El raphaelismo es una palabra que no está incluida en el Diccionario de la lengua española de la Real Academia. Sin embargo, cualquier hispanohablante la reconoce perfectamente desde hace seis décadas: un ídolo de la música, de brazos abiertos o con la chaqueta a la espalda, que desenrosca bombillas imaginarias que solo ve él. Una manera de vivir, una memoria que comparten, por lo menos, tres generaciones que admiran a uno de los más grandes cantantes de la música española. Raphaelismo (Movistar Plus+) es el retrato de alguien que se desnuda ante las cámaras sin tapujos y cuya infancia transcurrió en el humilde barrio madrileño de Cuatro Caminos, donde trabajaba vendiendo melones. Pero los sábados y los domingos, Rafael Martos ―aún no había creado al mítico Raphael― descollaba en el coro de la iglesia, no en el colegio, de donde le expulsaban una y otra vez porque no atendía perdido en las nubes de lo que deseaba ser: artista. Y el fraile director de la coral que no, que le volvieran a admitir, que era su mejor voz.
Y así nace Raphael, el hijo de una familia desahuciada que debe trasladarse a un barrio aún más humilde para hacer frente a la renta. Y él, mientras, acudiendo a todas las emisoras para convencerles de su valía, que le diesen una oportunidad. Hasta que llegaron Benidorm y Eurovisión. Luego todo fue imparable. “Di tú con quien compartía cartel, porque a mí me da apuro decirlo”, reclama en la serie sin querer mentar a Sinatra, Presley o Tom Jones. Y tras el éxito, Rafael Martos ―no Raphael― empieza a deslizarse hacia el declive impulsado por la bebida. “¿Quién inventaría los minibares de los hoteles?”, se le oye decir.
Uno de los ensayos de Raphaelismo.
Y en 2003 se presenta a las puertas de su infierno interior, que le muestra sus fauces en forma de enfermedad hepática. “¿Le mandamos a Houston, a Suiza…?”, se desespera Natalia Figueroa, su compañera inseparable. “Al 12 de Octubre, a la sanidad pública, donde están los mejores”, le responden. Pero Raphael no quiere que le abran el pecho, lo necesita para seguir cantando. Su amigo, el showman Pedro Ruiz, le exige que se someta a una intervención inmediata. “Dentro de un año”, se niega el genio. “Dentro de un año, ya no estarás”. Y Rafael Martos, no Raphael, cede y se salva.
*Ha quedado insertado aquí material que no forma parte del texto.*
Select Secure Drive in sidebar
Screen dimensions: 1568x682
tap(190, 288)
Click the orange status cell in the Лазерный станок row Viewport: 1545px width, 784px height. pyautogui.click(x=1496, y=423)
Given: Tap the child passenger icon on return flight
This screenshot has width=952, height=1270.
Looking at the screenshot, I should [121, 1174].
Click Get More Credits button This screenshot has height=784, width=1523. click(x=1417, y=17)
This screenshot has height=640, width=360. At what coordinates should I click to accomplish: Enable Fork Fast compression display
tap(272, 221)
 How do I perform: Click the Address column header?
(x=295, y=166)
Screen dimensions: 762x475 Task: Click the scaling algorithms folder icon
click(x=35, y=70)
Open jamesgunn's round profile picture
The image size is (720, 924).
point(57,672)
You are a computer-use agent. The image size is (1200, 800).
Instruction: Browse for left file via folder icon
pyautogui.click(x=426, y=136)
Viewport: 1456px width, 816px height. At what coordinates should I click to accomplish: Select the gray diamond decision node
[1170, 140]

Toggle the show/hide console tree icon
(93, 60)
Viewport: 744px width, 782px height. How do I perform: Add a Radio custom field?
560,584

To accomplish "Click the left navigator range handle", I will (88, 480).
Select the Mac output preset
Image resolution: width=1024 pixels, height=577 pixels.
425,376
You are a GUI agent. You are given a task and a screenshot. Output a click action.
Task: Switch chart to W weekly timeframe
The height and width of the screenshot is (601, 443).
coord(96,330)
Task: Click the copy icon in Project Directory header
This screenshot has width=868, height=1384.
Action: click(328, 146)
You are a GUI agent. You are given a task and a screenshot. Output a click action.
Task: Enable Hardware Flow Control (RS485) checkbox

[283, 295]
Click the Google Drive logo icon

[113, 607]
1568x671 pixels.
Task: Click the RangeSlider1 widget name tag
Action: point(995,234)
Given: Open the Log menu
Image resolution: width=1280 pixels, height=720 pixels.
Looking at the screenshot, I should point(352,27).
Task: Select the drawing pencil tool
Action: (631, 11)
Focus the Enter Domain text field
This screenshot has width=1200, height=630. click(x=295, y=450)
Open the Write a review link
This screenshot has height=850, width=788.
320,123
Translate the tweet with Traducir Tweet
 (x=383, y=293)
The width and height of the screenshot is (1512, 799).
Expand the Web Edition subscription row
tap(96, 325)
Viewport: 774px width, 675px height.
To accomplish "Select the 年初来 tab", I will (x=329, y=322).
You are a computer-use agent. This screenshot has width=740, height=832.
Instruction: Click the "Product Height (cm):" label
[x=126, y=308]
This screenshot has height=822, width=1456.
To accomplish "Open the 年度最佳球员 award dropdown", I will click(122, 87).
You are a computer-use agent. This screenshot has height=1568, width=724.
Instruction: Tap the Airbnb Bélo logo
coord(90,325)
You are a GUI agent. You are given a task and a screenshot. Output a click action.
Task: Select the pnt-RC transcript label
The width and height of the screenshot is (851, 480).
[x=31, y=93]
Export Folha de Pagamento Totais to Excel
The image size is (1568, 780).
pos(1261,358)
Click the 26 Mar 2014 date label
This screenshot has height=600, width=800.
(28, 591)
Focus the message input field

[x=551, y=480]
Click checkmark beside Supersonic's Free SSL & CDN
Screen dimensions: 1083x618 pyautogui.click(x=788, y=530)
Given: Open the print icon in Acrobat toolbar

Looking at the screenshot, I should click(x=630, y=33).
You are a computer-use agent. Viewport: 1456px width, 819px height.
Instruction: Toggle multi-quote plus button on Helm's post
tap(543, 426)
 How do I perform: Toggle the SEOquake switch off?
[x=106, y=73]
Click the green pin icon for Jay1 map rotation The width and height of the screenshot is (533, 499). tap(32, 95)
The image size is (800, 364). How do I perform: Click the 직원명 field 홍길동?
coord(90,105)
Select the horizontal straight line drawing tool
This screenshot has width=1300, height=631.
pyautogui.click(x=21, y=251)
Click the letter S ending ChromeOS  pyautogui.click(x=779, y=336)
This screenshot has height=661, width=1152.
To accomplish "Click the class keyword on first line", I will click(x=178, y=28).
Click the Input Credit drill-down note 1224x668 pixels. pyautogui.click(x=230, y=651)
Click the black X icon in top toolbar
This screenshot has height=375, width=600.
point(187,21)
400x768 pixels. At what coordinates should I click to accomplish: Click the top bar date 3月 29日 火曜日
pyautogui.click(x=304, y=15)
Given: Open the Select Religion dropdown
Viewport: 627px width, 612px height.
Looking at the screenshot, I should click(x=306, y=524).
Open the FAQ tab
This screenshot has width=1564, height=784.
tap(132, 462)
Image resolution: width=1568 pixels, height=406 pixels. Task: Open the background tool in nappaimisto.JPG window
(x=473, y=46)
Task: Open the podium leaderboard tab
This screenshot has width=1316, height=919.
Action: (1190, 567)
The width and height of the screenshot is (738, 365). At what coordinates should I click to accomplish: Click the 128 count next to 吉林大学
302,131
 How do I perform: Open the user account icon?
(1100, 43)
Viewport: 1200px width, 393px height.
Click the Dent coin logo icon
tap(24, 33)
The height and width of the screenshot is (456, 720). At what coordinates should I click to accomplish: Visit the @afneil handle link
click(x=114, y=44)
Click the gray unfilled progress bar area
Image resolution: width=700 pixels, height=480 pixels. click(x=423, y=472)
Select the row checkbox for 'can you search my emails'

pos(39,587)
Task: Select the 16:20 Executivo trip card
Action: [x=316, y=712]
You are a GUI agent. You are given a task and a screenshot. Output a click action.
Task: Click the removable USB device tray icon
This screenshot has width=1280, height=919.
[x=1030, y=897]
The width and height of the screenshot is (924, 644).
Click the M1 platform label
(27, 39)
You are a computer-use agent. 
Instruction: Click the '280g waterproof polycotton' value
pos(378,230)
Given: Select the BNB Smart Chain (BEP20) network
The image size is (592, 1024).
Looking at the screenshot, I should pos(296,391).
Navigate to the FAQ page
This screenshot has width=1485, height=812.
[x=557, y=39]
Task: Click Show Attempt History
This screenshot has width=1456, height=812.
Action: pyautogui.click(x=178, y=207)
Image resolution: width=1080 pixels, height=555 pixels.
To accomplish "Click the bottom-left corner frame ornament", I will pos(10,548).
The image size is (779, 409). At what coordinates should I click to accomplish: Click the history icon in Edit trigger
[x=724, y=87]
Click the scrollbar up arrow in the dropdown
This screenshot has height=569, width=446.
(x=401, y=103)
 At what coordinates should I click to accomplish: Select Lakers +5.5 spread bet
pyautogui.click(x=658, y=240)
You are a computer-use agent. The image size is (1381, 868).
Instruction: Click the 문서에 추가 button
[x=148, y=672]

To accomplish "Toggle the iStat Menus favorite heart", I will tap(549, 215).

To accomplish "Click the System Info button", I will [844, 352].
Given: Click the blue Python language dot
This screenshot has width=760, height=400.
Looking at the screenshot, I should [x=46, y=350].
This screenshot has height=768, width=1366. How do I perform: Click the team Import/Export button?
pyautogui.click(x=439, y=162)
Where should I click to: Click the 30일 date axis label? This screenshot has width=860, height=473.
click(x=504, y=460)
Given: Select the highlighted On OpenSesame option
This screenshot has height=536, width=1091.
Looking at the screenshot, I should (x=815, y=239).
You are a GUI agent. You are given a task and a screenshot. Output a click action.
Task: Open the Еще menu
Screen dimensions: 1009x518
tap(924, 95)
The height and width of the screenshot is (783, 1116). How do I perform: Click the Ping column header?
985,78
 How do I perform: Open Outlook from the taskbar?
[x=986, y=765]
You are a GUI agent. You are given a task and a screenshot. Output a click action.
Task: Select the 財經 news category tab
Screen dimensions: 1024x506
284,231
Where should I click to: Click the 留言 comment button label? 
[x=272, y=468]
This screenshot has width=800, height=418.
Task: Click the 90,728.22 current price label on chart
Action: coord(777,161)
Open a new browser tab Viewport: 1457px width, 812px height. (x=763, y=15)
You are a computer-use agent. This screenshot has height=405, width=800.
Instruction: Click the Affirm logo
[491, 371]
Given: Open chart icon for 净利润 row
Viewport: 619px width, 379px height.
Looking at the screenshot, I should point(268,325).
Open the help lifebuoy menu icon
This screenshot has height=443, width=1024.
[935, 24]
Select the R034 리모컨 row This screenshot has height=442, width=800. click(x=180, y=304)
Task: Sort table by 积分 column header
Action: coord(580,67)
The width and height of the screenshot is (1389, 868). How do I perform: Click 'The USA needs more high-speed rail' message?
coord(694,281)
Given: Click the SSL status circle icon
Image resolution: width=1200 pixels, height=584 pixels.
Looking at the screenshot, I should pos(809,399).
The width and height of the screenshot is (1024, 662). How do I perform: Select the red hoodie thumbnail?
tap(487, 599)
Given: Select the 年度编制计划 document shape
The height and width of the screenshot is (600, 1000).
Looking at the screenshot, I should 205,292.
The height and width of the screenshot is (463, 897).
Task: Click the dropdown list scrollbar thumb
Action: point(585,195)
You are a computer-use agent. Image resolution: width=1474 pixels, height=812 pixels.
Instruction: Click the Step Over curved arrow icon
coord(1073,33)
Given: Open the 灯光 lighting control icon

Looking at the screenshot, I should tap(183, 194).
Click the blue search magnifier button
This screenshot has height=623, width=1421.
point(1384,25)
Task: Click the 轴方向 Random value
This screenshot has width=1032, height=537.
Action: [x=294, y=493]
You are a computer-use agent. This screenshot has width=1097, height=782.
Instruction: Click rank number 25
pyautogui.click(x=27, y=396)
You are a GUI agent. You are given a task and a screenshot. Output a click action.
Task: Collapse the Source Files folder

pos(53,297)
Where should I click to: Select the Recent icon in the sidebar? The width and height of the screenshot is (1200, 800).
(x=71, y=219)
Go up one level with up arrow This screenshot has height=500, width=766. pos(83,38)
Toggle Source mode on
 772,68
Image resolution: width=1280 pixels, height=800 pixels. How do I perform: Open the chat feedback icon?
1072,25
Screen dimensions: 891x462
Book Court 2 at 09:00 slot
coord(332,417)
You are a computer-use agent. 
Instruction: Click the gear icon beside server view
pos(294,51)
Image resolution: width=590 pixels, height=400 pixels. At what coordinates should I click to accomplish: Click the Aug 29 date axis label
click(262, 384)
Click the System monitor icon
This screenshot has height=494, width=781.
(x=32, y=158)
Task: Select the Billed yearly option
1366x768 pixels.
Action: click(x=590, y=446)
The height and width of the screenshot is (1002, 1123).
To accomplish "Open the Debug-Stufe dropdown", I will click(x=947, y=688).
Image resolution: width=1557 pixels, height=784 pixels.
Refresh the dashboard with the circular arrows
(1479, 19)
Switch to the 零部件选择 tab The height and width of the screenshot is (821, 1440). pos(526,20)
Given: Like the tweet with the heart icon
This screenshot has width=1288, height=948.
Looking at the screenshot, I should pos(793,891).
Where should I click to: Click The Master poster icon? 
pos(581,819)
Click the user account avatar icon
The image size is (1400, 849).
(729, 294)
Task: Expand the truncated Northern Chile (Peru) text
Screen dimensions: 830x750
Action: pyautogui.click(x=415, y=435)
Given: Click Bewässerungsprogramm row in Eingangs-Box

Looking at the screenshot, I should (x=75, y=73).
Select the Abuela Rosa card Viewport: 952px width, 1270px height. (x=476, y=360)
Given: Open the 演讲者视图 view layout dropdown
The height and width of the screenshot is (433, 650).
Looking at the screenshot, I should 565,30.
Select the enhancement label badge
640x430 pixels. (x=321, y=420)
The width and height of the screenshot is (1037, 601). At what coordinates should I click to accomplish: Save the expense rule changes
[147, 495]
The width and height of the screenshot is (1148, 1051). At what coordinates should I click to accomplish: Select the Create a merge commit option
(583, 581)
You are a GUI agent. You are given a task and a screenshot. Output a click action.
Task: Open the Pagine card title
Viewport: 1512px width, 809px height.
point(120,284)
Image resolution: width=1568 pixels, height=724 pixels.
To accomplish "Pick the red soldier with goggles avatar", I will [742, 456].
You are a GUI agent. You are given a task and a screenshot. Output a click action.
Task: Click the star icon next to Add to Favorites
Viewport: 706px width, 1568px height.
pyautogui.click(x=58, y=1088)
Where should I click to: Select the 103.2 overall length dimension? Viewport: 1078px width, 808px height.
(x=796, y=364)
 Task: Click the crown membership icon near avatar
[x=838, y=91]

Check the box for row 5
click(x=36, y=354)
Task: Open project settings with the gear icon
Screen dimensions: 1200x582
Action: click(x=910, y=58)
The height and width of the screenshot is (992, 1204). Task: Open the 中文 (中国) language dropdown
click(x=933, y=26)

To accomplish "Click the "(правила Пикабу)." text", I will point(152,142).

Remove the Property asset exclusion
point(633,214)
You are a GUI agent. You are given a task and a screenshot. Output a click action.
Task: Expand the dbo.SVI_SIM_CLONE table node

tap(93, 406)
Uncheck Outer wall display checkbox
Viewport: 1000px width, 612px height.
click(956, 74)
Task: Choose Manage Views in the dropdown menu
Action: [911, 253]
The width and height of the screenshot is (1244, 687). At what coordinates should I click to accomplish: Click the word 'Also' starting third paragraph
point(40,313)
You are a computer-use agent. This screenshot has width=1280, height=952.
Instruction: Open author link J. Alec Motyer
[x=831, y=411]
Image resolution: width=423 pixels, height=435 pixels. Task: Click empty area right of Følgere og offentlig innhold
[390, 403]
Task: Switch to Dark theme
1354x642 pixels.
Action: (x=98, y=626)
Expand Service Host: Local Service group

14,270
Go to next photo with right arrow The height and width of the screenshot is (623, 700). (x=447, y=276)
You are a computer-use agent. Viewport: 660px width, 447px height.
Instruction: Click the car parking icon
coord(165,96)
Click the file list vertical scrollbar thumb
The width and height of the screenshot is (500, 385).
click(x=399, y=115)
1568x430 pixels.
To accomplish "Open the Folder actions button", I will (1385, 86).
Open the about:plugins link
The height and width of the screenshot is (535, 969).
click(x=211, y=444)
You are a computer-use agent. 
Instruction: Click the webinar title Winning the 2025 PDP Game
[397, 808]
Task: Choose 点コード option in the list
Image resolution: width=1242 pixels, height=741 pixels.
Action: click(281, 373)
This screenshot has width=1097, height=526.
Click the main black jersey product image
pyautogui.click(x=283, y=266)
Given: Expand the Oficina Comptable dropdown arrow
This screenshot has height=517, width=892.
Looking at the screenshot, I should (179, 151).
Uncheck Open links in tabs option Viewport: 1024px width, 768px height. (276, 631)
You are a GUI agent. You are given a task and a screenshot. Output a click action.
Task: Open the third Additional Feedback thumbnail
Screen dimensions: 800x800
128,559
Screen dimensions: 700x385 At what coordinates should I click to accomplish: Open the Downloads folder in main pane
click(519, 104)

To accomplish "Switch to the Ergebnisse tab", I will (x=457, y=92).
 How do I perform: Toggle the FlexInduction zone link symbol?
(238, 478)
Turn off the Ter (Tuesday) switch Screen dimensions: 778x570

El hombre que celebra anualmente dos cumpleaños vuelve entonces a los escenarios, pero nadie sabe si aguantará. Él sí. Y triunfa y se convierte en ídolo de música indie y rap. Los jóvenes le aclaman. “Es el recuerdo permanente de varias generaciones”, admite el cantante Enrique Bunbury.
Y entonces Rafael Martos, con 78 años, mira a la cámara y lanza con una sonrisa un esperanzador rayo en tiempos de la Covid. “Lo mejor está por llegar”, aunque eches de menos a los que ya no están, a los millones de personas que encendían cada Navidad el televisor para escuchar emocionadas El tamborilero. Maldita memoria, por lo menos queda el eterno Raphael. Una serie imprescindible para recuperar los recuerdos, la esperanza en la sanidad pública y el amor al trabajo.
‘Raphaelismo’. Cuatro episodios de 50 minutos. Movistar Plus. Directores: Charlie Arnáiz y Alberto Ortega.